Pull out your tax records. Yes, the IRS is auditing taxes for 2005 which seems like ages ago. You do keep records going back for many years, right? That’s good, because you’ll want to examine your return for that year and check all of your receipts. If records are missing or lost, get new copies ASAP.

Examine everything closely. Be prepared to explain everything on your tax return line by line. Put yourself in the shoes of your IRS auditor: does every deduction pass scrutiny? You may not recall why you took $13,000 in charitable deductions that year, but you will soon need to show proof of same. In the Jan. 15, 2004 issue of “USA Today,” Thomas A. Fogarty warned that taxpayers sometimes wildly inflate the value of donated property. Hunt down receipts to prove everything including the property’s value at the time it was donated.

Seek professional guidance. If you have an especially complicated tax return being audited, then call upon the services of a tax accountant for assistance. Use the same person who completed your return to help you; she may need to join you when you are audited. But be warned: in the Feb. 10, 2002 issue of the “Los Angeles Times,” Liz Pulliam Weston noted that when it comes to bringing along someone for the audit, “only enrolled agents, certified public accountants and tax attorneys are allowed to handle such matters.”

Bring copies, please. Expect that whatever documents you bring with you to your audit may end up being lost or misplaced. In any case, make copies of everything and only bring those copies with you. At the same time you should not bring along extraneous information; you want to stay organized and demonstrate to the auditor that you have a firm grasp of your finances.
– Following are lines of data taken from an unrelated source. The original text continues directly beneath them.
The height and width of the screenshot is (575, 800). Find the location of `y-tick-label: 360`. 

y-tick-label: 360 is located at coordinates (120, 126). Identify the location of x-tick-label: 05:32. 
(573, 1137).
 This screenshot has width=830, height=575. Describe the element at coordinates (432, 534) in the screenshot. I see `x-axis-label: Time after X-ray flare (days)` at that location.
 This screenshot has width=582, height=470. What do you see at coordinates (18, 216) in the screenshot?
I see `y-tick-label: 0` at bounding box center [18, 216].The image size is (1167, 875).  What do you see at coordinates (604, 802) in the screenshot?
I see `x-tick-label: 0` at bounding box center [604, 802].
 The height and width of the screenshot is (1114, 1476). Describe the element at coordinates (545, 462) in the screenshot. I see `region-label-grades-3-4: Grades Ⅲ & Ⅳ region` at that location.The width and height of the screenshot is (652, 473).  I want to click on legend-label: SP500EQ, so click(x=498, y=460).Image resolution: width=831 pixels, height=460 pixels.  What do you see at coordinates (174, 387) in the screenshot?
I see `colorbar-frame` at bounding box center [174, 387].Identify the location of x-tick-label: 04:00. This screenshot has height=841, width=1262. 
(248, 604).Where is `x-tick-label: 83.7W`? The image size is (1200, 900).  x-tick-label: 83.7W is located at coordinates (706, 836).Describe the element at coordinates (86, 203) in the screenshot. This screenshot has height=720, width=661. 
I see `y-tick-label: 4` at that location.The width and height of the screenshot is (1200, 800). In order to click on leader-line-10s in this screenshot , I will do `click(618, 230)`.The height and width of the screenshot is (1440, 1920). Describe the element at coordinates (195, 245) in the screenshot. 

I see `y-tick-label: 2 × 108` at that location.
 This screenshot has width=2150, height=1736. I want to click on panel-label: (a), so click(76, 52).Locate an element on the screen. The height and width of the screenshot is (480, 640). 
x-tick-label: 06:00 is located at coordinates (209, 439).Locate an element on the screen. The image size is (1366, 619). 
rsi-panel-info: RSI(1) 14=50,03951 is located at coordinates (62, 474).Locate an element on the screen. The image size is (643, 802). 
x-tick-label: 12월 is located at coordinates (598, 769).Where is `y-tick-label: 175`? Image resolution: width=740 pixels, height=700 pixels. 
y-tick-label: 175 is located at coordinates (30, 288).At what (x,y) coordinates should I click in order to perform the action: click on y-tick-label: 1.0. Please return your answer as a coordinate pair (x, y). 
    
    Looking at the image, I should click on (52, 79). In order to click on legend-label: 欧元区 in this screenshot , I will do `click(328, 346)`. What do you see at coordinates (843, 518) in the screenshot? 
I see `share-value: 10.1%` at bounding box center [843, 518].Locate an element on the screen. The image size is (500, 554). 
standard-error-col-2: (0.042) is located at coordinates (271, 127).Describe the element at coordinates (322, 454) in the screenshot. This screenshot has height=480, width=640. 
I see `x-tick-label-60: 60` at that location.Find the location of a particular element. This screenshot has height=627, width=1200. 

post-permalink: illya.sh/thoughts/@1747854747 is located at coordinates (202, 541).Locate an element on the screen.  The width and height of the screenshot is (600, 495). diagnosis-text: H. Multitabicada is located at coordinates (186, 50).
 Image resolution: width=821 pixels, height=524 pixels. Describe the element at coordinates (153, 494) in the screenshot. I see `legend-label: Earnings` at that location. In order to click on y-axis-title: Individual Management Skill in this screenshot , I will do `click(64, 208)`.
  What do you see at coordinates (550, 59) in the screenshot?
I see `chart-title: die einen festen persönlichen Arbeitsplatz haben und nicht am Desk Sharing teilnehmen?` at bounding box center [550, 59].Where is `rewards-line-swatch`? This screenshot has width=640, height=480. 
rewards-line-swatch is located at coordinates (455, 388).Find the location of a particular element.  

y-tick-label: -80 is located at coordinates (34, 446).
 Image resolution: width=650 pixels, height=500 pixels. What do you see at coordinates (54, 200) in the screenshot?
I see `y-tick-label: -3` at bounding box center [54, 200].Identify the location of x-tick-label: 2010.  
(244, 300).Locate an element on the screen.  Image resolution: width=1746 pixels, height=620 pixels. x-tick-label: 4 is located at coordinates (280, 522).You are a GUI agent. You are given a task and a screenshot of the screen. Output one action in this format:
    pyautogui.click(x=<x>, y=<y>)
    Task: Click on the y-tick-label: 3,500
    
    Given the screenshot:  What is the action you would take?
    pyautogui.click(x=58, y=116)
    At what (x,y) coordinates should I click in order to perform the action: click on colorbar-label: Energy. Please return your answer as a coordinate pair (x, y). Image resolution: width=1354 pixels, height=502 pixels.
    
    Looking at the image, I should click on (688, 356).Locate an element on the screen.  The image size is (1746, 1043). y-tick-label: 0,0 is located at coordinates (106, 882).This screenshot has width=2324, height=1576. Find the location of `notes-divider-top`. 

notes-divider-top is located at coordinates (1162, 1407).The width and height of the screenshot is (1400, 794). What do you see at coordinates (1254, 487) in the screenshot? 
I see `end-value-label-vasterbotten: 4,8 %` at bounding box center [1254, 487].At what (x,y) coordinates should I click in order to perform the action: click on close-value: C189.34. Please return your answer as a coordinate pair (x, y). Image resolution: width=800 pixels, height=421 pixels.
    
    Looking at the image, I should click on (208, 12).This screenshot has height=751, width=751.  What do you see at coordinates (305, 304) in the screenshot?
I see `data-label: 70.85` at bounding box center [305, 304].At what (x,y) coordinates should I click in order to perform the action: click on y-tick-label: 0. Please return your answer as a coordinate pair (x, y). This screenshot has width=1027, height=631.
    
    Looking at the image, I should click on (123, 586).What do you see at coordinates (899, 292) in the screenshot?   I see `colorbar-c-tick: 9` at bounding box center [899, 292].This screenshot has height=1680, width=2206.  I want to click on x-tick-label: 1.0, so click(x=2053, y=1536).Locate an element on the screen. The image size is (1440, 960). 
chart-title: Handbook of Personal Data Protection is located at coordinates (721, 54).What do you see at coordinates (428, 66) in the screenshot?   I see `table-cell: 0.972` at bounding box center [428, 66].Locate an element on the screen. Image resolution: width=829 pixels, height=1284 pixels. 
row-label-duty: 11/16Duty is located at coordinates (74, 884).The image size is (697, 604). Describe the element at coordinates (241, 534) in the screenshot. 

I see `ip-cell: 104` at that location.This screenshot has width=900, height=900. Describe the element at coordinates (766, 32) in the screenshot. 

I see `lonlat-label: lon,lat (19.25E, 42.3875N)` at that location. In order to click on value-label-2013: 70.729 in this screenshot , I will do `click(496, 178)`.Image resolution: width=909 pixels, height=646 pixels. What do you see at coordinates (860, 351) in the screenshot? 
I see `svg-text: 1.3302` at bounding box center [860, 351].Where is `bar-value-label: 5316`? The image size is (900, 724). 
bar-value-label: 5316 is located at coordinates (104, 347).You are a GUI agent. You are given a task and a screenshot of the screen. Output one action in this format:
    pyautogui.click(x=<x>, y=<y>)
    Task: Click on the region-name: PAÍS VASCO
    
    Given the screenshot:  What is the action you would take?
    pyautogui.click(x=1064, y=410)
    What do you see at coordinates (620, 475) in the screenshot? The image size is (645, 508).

Be confident. Know your rights before meeting with the IRS, confidently outlining your case as well. But don’t be cocky; you’re being audited and you need to be prepared to answer the auditor’s questions. Simple “yes” or “no” answers will usually suffice; talk too much and you may raise the auditor’s suspicions that you are hiding something.

The End

If the auditor proposes changes to your return and you accept them, then the audit is over. You may owe additional taxes and penalties, but audits are officially concluded once both parties come to an agreement. If you want to appeal the IRS’ decision, there are certain procedures you should follow as outlined in the IRS article, “The IRS (Examination) Process.”